Der große Tag
Am 12. Oktober kam es zu einem Zwischenfall. Bis abends um sechs waren die Zimmerleute mit ihren Arbeiten am Bahnhofsgebäude beschäftigt, die Tapezierer arbeiteten noch bis Mitternacht. Um sechs hatte eine Militärwache das Gebäude bezogen. In einem Rapport hieß es, daß gegen zehn Uhr nachts eine Schlägerei im Bierhaus Wattelt neben dem Empfangsgebäude losging, die sich auf der Chaussee fortsetzte.
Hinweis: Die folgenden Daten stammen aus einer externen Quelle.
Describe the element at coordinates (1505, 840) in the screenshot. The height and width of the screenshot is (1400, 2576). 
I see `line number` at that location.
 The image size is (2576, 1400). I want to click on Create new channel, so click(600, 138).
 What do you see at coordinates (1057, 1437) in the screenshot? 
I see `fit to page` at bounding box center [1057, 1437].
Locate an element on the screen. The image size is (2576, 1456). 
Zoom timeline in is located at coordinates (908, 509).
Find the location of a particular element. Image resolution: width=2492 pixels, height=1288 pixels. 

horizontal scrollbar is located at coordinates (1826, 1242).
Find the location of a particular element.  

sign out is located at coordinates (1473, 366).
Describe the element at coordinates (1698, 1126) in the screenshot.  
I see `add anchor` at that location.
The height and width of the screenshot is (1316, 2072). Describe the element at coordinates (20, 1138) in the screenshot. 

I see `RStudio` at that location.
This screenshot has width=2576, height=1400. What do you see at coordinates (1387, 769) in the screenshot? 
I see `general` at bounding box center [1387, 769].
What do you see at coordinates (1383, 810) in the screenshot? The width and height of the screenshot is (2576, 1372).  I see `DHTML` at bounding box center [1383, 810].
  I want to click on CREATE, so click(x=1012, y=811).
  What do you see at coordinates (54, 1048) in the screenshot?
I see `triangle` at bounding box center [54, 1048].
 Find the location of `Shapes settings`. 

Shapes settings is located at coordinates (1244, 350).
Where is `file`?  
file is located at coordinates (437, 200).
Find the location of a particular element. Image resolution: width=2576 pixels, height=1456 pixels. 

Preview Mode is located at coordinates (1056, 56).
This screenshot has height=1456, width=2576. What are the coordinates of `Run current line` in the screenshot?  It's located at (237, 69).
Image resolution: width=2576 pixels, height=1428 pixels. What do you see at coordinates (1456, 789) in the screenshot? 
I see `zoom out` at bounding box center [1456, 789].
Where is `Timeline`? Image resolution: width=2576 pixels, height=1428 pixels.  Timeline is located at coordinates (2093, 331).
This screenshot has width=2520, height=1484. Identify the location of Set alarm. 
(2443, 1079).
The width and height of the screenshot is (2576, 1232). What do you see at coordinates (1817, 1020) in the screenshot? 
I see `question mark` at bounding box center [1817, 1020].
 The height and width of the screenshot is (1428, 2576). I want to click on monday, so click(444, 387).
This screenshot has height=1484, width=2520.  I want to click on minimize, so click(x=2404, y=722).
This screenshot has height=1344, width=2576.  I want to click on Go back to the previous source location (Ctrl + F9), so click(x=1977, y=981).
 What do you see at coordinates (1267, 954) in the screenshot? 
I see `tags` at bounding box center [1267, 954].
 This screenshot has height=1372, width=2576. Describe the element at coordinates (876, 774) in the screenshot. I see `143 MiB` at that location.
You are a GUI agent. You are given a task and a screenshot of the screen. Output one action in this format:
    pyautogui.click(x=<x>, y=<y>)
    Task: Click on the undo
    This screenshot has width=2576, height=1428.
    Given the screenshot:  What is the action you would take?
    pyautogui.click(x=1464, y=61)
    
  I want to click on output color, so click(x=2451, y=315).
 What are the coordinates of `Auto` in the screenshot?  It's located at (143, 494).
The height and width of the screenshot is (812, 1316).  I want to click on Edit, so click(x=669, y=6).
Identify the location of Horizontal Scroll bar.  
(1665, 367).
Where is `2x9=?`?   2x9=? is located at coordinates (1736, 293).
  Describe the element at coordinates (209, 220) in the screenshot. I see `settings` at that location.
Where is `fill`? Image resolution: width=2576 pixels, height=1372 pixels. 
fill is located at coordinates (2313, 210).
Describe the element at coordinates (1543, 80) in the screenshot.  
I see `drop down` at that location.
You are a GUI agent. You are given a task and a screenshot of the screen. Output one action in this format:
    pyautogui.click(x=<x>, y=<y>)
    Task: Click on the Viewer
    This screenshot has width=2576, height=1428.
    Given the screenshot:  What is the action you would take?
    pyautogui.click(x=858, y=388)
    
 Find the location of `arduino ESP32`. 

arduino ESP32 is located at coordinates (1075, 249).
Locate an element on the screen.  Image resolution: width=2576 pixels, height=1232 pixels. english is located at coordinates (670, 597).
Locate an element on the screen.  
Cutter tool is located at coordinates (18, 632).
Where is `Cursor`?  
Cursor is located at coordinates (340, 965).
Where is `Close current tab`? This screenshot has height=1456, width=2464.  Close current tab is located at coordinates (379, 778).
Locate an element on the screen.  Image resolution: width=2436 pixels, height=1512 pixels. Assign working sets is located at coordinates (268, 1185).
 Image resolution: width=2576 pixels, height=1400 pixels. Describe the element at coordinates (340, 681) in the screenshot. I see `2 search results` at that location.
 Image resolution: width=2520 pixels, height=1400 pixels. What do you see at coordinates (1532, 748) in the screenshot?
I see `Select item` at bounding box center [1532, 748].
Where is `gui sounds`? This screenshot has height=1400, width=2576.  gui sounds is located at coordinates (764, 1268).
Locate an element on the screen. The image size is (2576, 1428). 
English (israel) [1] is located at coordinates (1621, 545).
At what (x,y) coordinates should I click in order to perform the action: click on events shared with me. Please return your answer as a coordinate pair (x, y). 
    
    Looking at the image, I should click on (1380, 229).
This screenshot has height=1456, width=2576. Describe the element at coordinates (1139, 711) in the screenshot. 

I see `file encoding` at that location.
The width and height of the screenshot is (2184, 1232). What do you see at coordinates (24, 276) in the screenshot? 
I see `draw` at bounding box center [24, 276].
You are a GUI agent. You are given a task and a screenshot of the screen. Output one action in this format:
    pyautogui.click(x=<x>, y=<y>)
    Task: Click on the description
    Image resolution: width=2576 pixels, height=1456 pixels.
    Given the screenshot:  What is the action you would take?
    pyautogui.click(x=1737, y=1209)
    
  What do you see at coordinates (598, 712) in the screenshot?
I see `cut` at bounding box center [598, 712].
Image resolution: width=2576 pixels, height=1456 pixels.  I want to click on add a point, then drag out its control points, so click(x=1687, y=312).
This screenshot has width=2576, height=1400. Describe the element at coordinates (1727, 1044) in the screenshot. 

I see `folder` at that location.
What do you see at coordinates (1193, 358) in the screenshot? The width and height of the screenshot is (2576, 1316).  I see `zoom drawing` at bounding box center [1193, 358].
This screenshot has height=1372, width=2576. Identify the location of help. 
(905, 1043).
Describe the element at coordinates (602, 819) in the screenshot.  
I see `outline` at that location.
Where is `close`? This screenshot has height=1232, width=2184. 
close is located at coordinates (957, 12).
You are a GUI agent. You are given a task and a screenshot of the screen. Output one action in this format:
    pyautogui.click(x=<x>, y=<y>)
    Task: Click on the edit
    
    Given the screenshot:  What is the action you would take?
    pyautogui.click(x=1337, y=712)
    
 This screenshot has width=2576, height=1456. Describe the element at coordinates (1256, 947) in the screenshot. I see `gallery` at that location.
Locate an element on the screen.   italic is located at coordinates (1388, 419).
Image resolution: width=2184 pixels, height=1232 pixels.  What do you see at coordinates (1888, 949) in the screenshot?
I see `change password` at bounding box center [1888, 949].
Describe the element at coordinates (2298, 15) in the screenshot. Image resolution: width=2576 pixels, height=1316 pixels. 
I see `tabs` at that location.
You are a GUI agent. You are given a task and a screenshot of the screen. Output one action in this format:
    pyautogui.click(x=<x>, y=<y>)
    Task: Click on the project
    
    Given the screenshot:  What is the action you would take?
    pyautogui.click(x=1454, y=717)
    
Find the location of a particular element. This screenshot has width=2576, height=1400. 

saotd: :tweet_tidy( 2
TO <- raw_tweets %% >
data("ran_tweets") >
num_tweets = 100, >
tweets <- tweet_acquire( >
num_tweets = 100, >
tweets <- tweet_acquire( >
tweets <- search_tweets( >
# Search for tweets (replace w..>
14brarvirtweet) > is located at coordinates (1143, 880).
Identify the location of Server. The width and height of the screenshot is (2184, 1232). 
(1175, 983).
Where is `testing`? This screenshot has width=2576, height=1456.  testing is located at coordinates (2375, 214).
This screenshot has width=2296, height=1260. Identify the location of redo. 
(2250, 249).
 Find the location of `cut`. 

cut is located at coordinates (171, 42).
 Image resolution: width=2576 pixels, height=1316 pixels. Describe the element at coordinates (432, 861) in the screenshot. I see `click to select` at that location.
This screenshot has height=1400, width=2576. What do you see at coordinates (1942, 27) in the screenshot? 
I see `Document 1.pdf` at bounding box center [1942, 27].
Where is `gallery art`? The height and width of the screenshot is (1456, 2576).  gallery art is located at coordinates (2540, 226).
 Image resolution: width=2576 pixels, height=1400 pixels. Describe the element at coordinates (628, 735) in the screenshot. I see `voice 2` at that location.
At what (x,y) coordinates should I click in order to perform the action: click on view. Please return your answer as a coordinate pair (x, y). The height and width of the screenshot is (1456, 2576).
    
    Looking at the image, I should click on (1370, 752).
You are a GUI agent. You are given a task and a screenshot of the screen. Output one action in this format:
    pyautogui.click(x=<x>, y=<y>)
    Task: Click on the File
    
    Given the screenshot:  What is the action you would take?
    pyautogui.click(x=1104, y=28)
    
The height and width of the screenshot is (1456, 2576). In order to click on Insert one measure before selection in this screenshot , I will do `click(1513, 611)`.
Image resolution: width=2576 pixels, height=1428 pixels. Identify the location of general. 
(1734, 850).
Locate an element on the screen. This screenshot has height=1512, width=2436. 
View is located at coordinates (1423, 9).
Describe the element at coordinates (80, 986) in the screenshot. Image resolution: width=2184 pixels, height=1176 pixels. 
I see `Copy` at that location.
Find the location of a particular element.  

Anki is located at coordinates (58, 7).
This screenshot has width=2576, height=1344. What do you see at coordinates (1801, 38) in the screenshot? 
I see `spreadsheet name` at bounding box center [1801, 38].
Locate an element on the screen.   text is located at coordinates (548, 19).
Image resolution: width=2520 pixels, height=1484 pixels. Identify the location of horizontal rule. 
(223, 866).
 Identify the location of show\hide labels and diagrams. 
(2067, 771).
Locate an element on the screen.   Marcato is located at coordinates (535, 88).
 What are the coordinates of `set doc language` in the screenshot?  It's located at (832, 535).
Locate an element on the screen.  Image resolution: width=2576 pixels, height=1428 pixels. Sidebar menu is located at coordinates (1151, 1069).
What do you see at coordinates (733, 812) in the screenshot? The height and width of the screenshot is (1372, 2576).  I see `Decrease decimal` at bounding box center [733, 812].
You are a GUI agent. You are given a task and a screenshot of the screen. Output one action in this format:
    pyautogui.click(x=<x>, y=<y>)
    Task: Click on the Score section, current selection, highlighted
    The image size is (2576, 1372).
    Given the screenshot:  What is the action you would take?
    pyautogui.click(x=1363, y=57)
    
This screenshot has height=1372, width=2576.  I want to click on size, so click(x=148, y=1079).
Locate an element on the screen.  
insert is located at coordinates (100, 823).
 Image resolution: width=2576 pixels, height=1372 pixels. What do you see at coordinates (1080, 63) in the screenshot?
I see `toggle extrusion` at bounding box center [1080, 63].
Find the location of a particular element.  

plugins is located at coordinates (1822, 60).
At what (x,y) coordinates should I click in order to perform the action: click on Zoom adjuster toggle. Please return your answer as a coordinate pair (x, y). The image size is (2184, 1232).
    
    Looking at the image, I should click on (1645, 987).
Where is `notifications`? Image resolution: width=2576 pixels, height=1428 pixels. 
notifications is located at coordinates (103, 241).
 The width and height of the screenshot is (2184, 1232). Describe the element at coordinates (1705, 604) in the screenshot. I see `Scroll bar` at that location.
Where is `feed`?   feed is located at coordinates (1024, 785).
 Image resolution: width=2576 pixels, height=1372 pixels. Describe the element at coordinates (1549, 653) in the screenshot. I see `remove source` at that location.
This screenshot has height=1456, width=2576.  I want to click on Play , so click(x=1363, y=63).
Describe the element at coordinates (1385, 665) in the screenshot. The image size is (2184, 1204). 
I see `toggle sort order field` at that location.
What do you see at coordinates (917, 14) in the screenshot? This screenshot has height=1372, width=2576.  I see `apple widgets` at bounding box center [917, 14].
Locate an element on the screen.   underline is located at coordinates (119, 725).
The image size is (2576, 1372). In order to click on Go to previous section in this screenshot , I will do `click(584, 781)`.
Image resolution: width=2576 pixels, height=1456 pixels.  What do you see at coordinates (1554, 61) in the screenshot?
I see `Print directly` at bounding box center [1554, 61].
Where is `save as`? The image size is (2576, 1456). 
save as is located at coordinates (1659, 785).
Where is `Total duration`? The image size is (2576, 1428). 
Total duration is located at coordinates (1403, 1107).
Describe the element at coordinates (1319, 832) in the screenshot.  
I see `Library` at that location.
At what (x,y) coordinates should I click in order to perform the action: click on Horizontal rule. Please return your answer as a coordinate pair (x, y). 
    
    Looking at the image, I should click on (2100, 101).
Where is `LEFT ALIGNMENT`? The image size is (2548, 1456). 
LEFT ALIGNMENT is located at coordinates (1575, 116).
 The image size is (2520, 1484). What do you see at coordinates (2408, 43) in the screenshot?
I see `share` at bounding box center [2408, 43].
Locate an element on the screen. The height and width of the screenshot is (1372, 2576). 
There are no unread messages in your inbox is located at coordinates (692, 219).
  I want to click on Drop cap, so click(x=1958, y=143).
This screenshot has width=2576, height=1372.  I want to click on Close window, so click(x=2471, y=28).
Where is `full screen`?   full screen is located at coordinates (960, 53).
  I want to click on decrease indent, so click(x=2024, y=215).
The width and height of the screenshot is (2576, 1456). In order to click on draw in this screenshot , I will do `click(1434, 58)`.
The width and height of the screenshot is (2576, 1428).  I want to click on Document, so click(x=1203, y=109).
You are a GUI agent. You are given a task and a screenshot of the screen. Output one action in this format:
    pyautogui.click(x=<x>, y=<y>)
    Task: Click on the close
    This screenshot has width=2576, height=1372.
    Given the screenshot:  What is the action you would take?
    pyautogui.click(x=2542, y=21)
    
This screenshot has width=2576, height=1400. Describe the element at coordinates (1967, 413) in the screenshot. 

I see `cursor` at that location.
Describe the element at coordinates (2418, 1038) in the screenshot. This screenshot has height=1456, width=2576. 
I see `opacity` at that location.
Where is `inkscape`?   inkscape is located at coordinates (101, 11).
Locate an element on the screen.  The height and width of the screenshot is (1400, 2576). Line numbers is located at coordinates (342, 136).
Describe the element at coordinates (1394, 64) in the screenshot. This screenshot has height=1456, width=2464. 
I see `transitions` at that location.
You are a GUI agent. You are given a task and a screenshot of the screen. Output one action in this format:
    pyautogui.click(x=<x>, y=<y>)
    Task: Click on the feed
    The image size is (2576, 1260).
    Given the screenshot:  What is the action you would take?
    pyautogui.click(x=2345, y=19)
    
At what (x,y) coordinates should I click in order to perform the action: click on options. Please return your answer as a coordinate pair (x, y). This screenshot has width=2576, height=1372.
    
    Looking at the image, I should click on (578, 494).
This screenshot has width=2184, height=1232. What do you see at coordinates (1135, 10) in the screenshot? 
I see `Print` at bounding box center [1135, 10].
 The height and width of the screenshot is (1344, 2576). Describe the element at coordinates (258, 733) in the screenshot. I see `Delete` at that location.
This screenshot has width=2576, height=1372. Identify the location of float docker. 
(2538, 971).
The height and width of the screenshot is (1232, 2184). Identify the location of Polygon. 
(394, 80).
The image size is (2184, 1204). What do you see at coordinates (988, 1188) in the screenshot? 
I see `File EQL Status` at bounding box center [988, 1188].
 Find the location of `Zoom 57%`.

Der Leiter der Wache fürchtete eine Beschädigung des neuen Gebäudes und „verwies beide deshalb zur Ruhe“. Dann aber war es so weit. Die 2.200-Meter- Strecke von Rummelsburg zur Frankfurter Chaussee bewältigte der Zug in gemächlichen zwöf Minuten. Um 11:35 Uhr fuhr er ein. Das Herrscherpaar in Begleitung des Kronprinzen und der Kronprinzessin wurde in Empfang genommen. Eine Beschreibung des Bahnhofs liefert ein von der Hofdruckerei 1873 herausgegebener Prachtband: Der Bahnsteig hatte „Blumengirlanden, Myrten- und Orangenbäumen, eine hoch gewölbte, offene Halle, welche die Inschrift trug: ‚Willkommen dem gekrönten Königspaare‘“. Aus dieser Halle gelangte man in den Hauptsalon, „überwölbt mit einer blauen, mit goldenen Sternen versehenen Kassettendecke. Am Friese glänzten die Wappenschilde der einzelenen Provinzen und Städte des Landes, […]. Den Hintergrund zierte die lebensgroße Statue der Rauchschen Victoria“. Neben diesem Salon befanden sich „besondere, elegant ausgestattete, durch Oberlicht erhellte Toilettengemächer […]. Die äußere Bekleidung der Wände des mit städtischen Wappen und einem reichen Schmuck Preußischer, Weimarischer und Berliner Fahnen gezierten Baues war rot und grün mit Einfassung von Goldleisten. Auf der obersten Höhe der Kuppel breitete ein mächtiger goldner Adler seine Schwingen aus“. Nachdem sich das Königspaar seiner Reisebekleidung entledigt und die Insignien seiner Königswürde angelegt hatte, konnte der große Empfang vollzogen werden. Die ganze Stadt schien aus dem Häuschen zu sein. Die Empfangshalle – von vornherein für den einmaligen Gebrauch geplant, wurde bald verkauft und abgerissen, der Schienenstrang zurückgebaut.
Vielen Dank für diesen anschaulichen Bericht, der dieses Ereignis, das an Kuriosität nichts zu wünschen übrig lässt, der Vergessenheit entreißt.
Gerade wegen der geplanten Verlegung der Tramlinie M21 weg von der Boxhagener Straße ist die Erinnerung an dieses historische Ereignis von besonderer Bedeutung, zumal es sich zum 160. Male jährt.
Wer heutzutage mit der Tram M21 fährt, kann ein Stück der Krönungsbahnfahrt hoffentlich auch in Zukunft nachempfinden.